En tiempos de pandemia y destrucción el arte y la belleza se han puesto de luto: ha muerto Luis Eduardo Aute. Y decir que Aute ha fallecido, es decir que han muerto muchas cosas: una cosmovisión de la música, del arte, del sentir, de una sensibilidad particular e inconformista, desasosegante, a la vez que placentera. Porque el arte, el buen arte, es ante todo singularidad y complejidad. Así una canción suya, un cuadro, un poema, una película, son reconociblemente suyos, pertenecen a un “mundo autista”, donde hay emotividad, pero es una emotividad lucida e intelectual, en el buen sentido del termino. Y eso son muy pocos los que lo consiguen, más aún cuando eso lo comparten un importante número de personas, más aún cuando tu país no es un campo propicio para ese tipo de arte. Porque Luis Eduardo Aute no tenía una voz potente, sino más bien sedosa, un murmullo con melodía que recitaba, que iba del lamento del amor negro de Al Alba, a la tristeza deslumbrada de La belleza, a la vital de Una de dos, a la ironía del desamor de Pasaba por aquí…. Y es que para hablar de cosas así, para hacer poesía de la vida, la potencia estorba, por eso Aute, era un refugio frente al ruido; y aunque ya no este, lo seguirá siendo.
En una de sus obras ya en su época más madura, la película de animación Un perro llamado dolor, realizada con un estilo artesanal, vamos viendo una sucesión de dibujos en blanco y negro que representan una síntesis de la obra autista: la búsqueda, el erotismo, la destrucción, el amor, la lucha, la soledad, la incomunicación… y el arte como forma comunicativa sublime y profunda.

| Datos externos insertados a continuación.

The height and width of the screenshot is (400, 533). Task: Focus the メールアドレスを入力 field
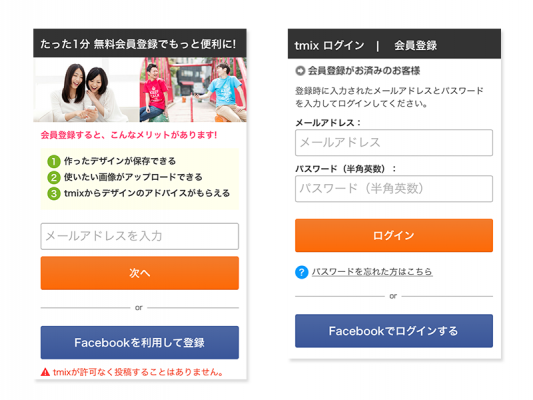[140, 236]
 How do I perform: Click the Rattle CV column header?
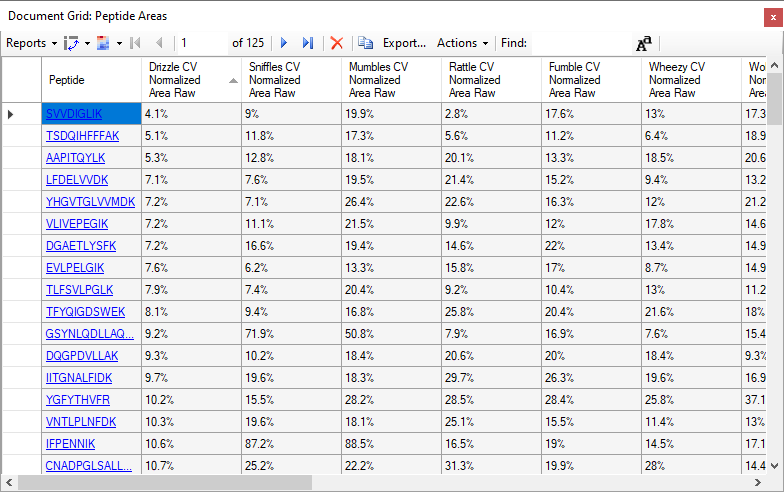tap(490, 80)
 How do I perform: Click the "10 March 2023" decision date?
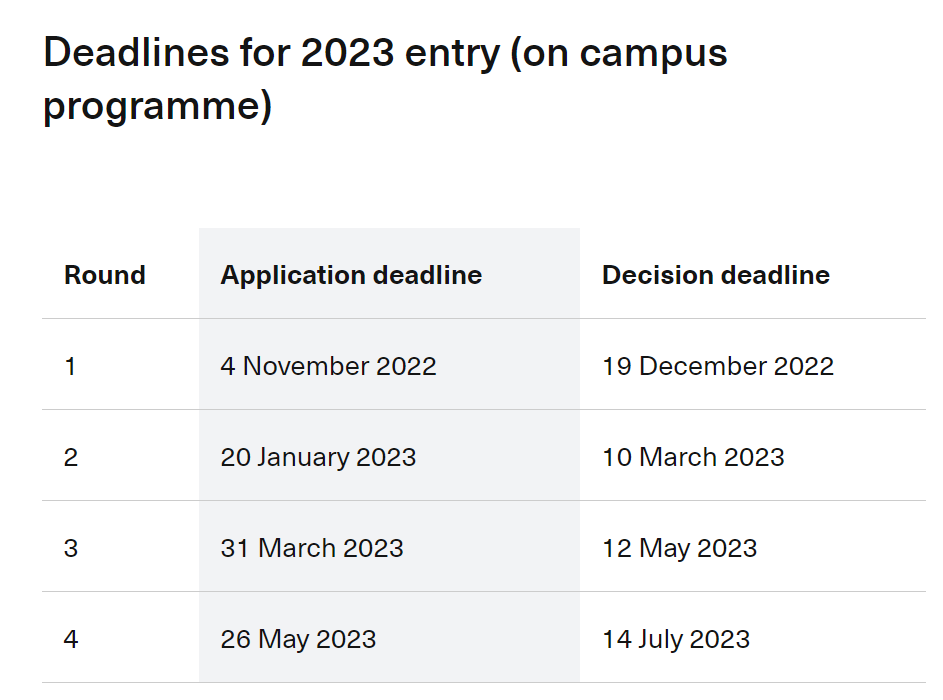coord(693,457)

He visto varias veces actuar a Luis Eduardo Aute, he escuchado sus canciones miles de veces en diferentes estados de ánimo, he vibrado emocionalmente, he visto sus cuadros y películas, hasta el punto de que uno puede considerarse parte de ese mundo autista, y en estos momentos, poblados de incertidumbres, (a las que él cantó) de su más conocida canción, suena en mis oídos: “… presiento que tras la noche, vendrá la noche más larga.”